Воспоминание от строк его стихов в блуждающих воспоминаниях возвращается к каким-то мгновениям многих состоявшихся и несостоявшихся встреч. Вижу его на одних и тех же улицах Москвы, в переулках улицы Горького, где мы бродили. Дружеские встречи и совпадения взглядов, взоров, образов – помню весной 84-го, когда он заканчивал большую поэму и я тоже, там у него в Ясеневе мы читали друг другу еще не завершенные строки, узнавая знакомые движения и формы другого у себя. Встречи, которые могли и не произойти: на Курском вокзале я вскочил в уже отошедший поезд, и на утро в Полтаве, встречая меня, Алеша с Ильей Кутиком говорили, что им точно казалось – я не приеду. Или когда я ехал из Геттингена в Кельн, и поезд загорелся вблизи Ганновера, поезд дошел все же, пусть и с большим опозданием. И Алеша встретил меня, хотя уже предполагал разное. Он дарил людей людям, образы – образам, открываясь новому и иному. Дарил другим любимых своих поэтов (я старался быть взаимным), он говорил мне об Уоллесе Стивенсе, я ему – о Сеферисе и других великих новогреках.
В Рефрате – предместье Кельна, читал он Леонардо, учась и пытаясь развить ту степень зрения, которая была свойством его поэзии. Вэтом некоторые видели недостаток лиризма, не понимая, что ему был присущ так редко встречающийся многомерный эпизм, это и позволяло ему создавать большие стихотворения и поэмы – большие формы не так уж часто давались современной поэзии.
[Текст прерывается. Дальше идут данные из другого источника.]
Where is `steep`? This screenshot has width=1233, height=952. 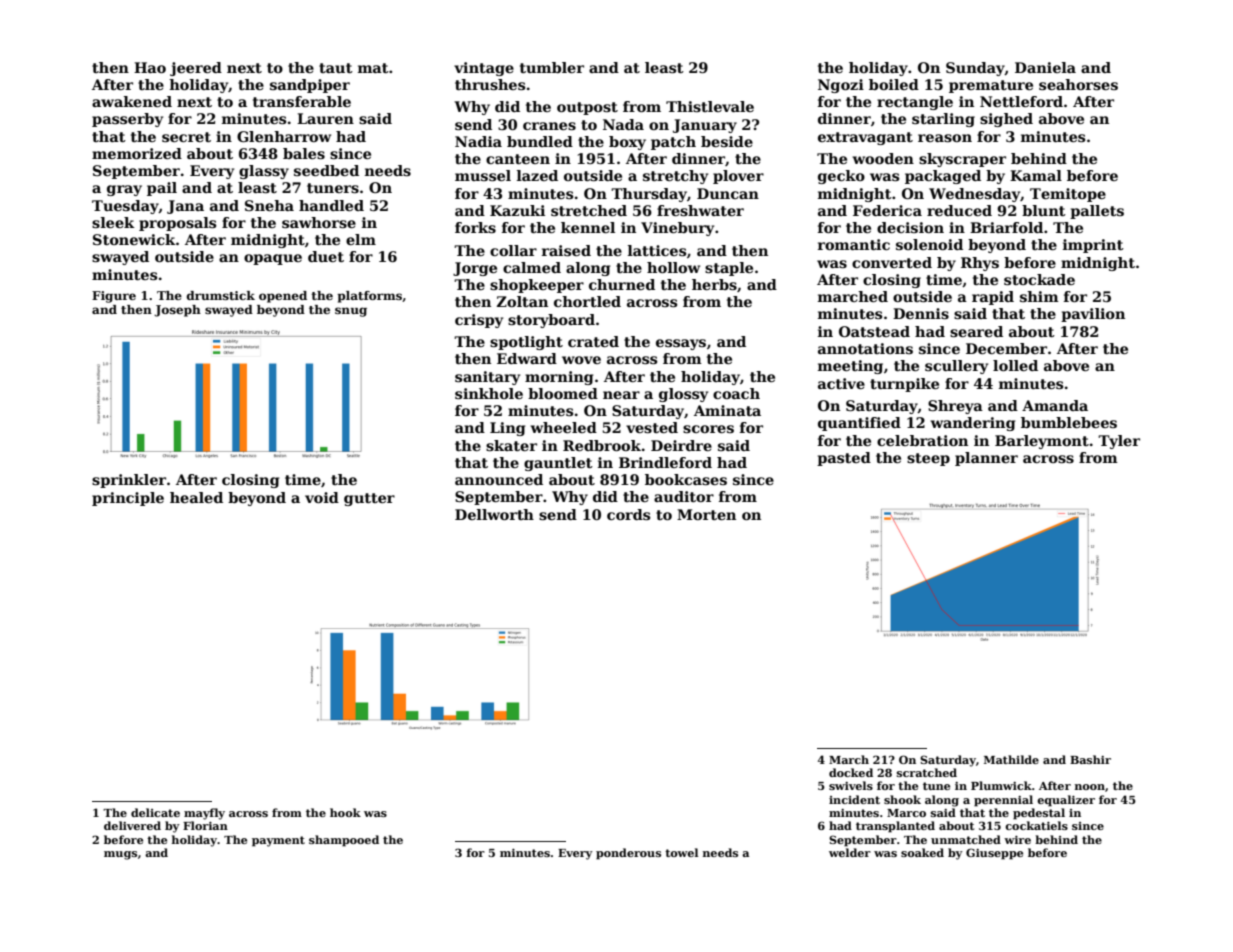
steep is located at coordinates (928, 459).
В противовес суждению Ахматовой он мог бы сказать, что ему «к чему» одические, эпические рати. В буквальном смысле, потому что самая большая его поэма посвящена битве, таинственной битве людей. В этой поэме «Я жил на поле Полтавской битвы» есть возвышение взора, как в любимой им космической картине Альтдорфера «Битва Александра с Дарием». Но основное здесь все же – изумление (взор поражен – «поражение взгляда») перед продолжением первородного греха – созданием оружия, ножа, когда брат нападает на брата. Это видит ягненок (агнец?), которого преследуют: «Открылся чудный разворот / Земных осей, я заскользил / Вдоль смерти, словно вдоль перил / В зоосаду вокруг оград, Где спал сверхслива-бегемот / И сливу ел под смех солдат.» За убийством Каином Авеля – падение, дальнейшее падение в битву на земле, но как говорит он в этой поэме: «Не с людьми сражаетесь, а со смертью». Такая битва – всеобщая – людей – вряд ли будет понята скоро, пока разделение человеческое все еще велико.
Хотя в этой поэме при всей отрешенности взгляда – взгляда буквально над схваткой – были и лирические «отступления» («наступления»?):
Да, ему было присущи или разнообразные эксперименты или даже игры со зрением (об этом будет идти речь дальше). Но было и сострадание – не сантименты – как, например, в стихотворении «В домах для престарелых…» и глубокая драматургия образов, нагнетание исподволь новых смыслов в непонятной до конца тревоге, разрешающейся просветлением, как, допустим, в стихотворении «Стеклянные башни»).
Все же важнейшее: за внешне-бесстрастным описанием («нулевая степень морали» – заглавие одного из его эссе, давшее название и целому циклу) – прославление мира, апология бытия, лейбницева Теодицея. Стремление уравнять всех в правах – увиденное – прославление зрения, мира, понятого как свет. Где лирический червь с его субъективизмом подтачивает всеобщую гармонию. Хотя именно он способен придать ей ту несомненную неравновесность и динамику, которая непрерывно пробуждает от некоего малороссийского эпического сна реальность. Парщиков писал о том, что, приехав в Миргород, он заснул «без всяких причин» на два часа под грушей. Именно ото сна пробуждает поэт завороженный «украинный» мир, но все же не сказать об этом чудном гоголевском сне с открытыми очами не может. Парщиков вспоминал со смехом, что после многочасового разговора с Юрием Манном (известным гоголеведом) они заключили, что Гоголь – это одна сплошная ведьма. Наваждение, совращение мира – это тоже способ – рискованный способ – снять с мира ту пленку, пелену единственности и завершенности этого «лучшего из миров». Не вольтерьянство в выставлении милого и придурковатого Кандида в противовес безусловной лейбницевости, но склонность к гоголевщине (дополненного Феллини) с его провокативностью – отсюда «Две гримерши» и др. При способности все же прийти к покаянию.